李国辉,王鹏,李芒芒,徐五,胡朝阳,姚勤
江苏大学生命科学研究院,江苏 镇江 212013
杆状病毒-昆虫细胞表达系统 (BEVS) 是四大真核表达系统之一,与其他表达系统相比,BEVS具有一些独特的优越性,具体表现在:第一,外源基因在多角体强启动子的控制下,其表达产量较高;第二,BEVS具有能同时表达多个基因以及大片段DNA的能力;第三,表达产物具有正确的折叠以及翻译后加工、修饰等特性;第四,由于杆状病毒不感染脊椎动物,是一个相对安全的生物表达系统[1-4]。苜蓿丫纹夜蛾核多角体病毒(AcNPV)或家蚕核型多角体病毒(BmNPV) 是BEVS中常利用的杆状病毒表达载体,所表达出来的蛋白产物与其对应的天然产物具有相近的生物活性、抗原性和免疫原性,是一种非常理想的外源蛋白表达系统[5-6]。自1985年利用该系统首次成功表达人干扰素-β(IFN-β) 以来,现已包括白介素 1-3 (IL-1、IL-2、IL-3) 以及病毒来源的蛋白都获得表达,并对其进行了后续的功能研究,进而为蛋白药物以及高效价基因工程疫苗的研发和生产奠定了基础[7-10]。
BEVS在生产实践中已有近30年的应用历程,如今,BEVS已被广泛应用于外源蛋白的表达、疫苗生产、生物杀虫剂和基因治疗等研究领域中[11-14]。利用 BEVS表达外源蛋白,需要将重组杆粒DNA转染昆虫细胞制备具有感染性的重组病毒粒子[15-17],因此有效地判断转染的细胞中是否成功地产生了重组病毒粒子,是后续实验中靶蛋白获得表达的一个重要前提。通过比较转染前后的细胞形态变化,经验丰富的研究人员能够判定感染性病毒粒子产生的情况,而初学者难免不会作出误判,不利于重组病毒粒子的鉴定及后续研究的进行。为此,本研究在 BEVS中引入绿色荧光基因,构建了BmNPV来源的极早期基因ie1启动子控制egfp基因表达盒和多角体启动子控制外源基因双表达载体,通过转座将这两个启动子控制下的双表达盒插入到家蚕穿梭载体Bm-Bacmid中,创建一个整合型表达egfp和靶基因的重组Bm-Bacmid,进而利用可视化的绿色荧光信号,来快速判定重组杆粒 DNA在转染后的家蚕BmN细胞中病毒粒子的产生。

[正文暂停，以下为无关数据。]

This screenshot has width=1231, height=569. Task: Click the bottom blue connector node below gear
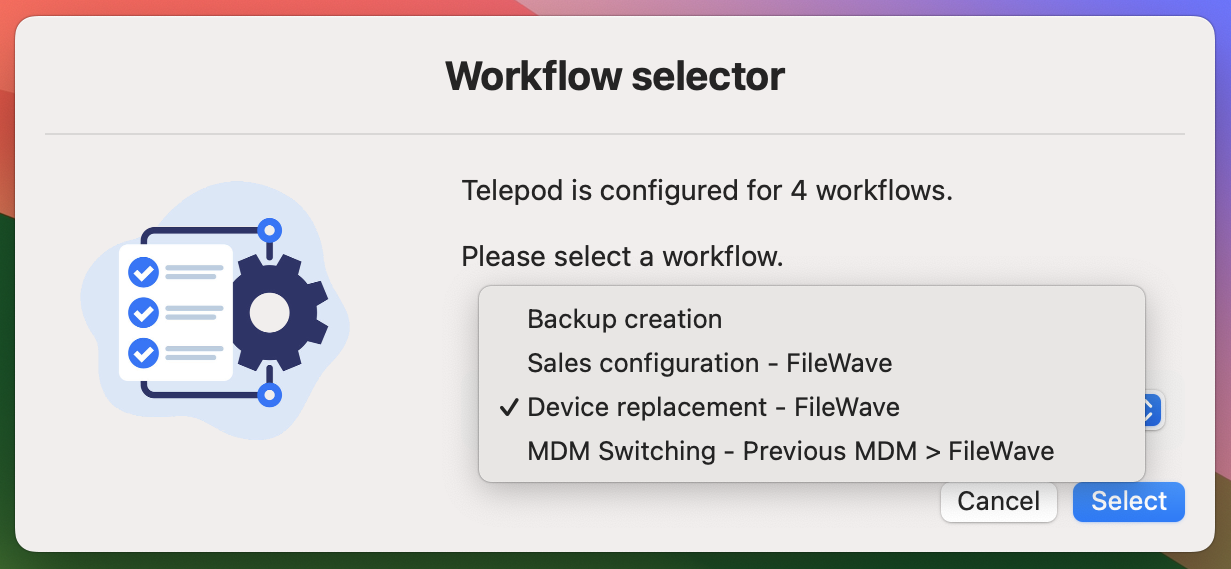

用于质粒克隆的大肠埃希菌Escherichia coliTG1及含有家蚕穿梭质粒 Bm-Bacmid的DH10B宿主菌在LB培养基中进行培养,含有pFastBacI质粒的大肠杆菌 DH5α以及含有pFastHTB质粒的大肠杆菌DH5α保存于本实验室。家蚕BmN细胞培养于添加10%胎牛血清的TC-100昆虫细胞培养基中,在27 ℃的恒温培养箱中进行培养,培养的家蚕BmN细胞用于转染及病毒感染实验。pMD18T-egfp和pMD18T-ns1载体由本实验室保存。卡那霉素、氨卞青霉素和四环素购自Sigma公司。SnaBⅠ、BamHⅠ、KpnⅠ、EcoRⅠ、SpeⅠ、XbaⅠ、NheⅠ、XhoⅠ、T4 DNA连接酶、Taq酶和pMD18-T载体购自宝生物工程 (大连) 有限公司。IPTG 和 X-gal购自上海朝瑞生物公司。引物合成和序列测定由上海生工生物工程公司完成。
的构建
为扩增杆状病毒BmNPV基因组中的极早期基因ie1启动子,通过Primer Premier 5.0软件设计两条特异性引物ie1-F和ie1-R(表1),通过PCR从BmNPV基因组中扩增 560 bp长的DNA片段,对扩增后的 DNA片段分别进行SnaBⅠ和BamHⅠ单酶切,将酶切后的目的DNA进行切胶纯化,并将纯化后的 DNA克隆到pFastHTB载体上产生重组质粒 pFastHTB-Pie1;为扩增egfp基因序列全长,通过Primer Premier 5.0软件设计两条特异性引物egfp-F和egfp-R,通过PCR扩增得到720 bp的egfp基因全长序列,对扩增得到的目的 D N A片段进行BamHⅠ/KpnⅠ双酶切,对双酶切后的产物进行切胶回收,并将回收后的产物与载体pFastHTBPie1进行连接,结果产生重组质粒 pFastHTBPie1-egfp。
Ppolh-ns1-sv40的构建
将经PCR鉴定正确的重组克隆接种在含有3 种抗生素 K+G+T+(50 μg/mL 卡那霉 素、7 μg/mL庆大霉素、10 μg/mL四环素)的LB液体培养基中,在37 ℃、225–320 r/min的条件下培养48 h后;取1.5 mL培养的菌液离心,对离心后的菌体抽提重组杆粒。在脂质体 Cellfectin®Ⅱ(Cat.no.10362-100)的介导下,将上述抽提的重组杆粒DNA转染BmN细胞,通过荧光显微镜对转染后的细胞进行荧光观察;为进一步证实产生的重组病毒粒子是否具有感染性,收集转染后的细胞培养上清,将其与BmN细胞孵育1 h后,弃上清,添加完全培养基继续培养,通过荧光显微镜对感染后的细胞在不同时间点进行连续观察。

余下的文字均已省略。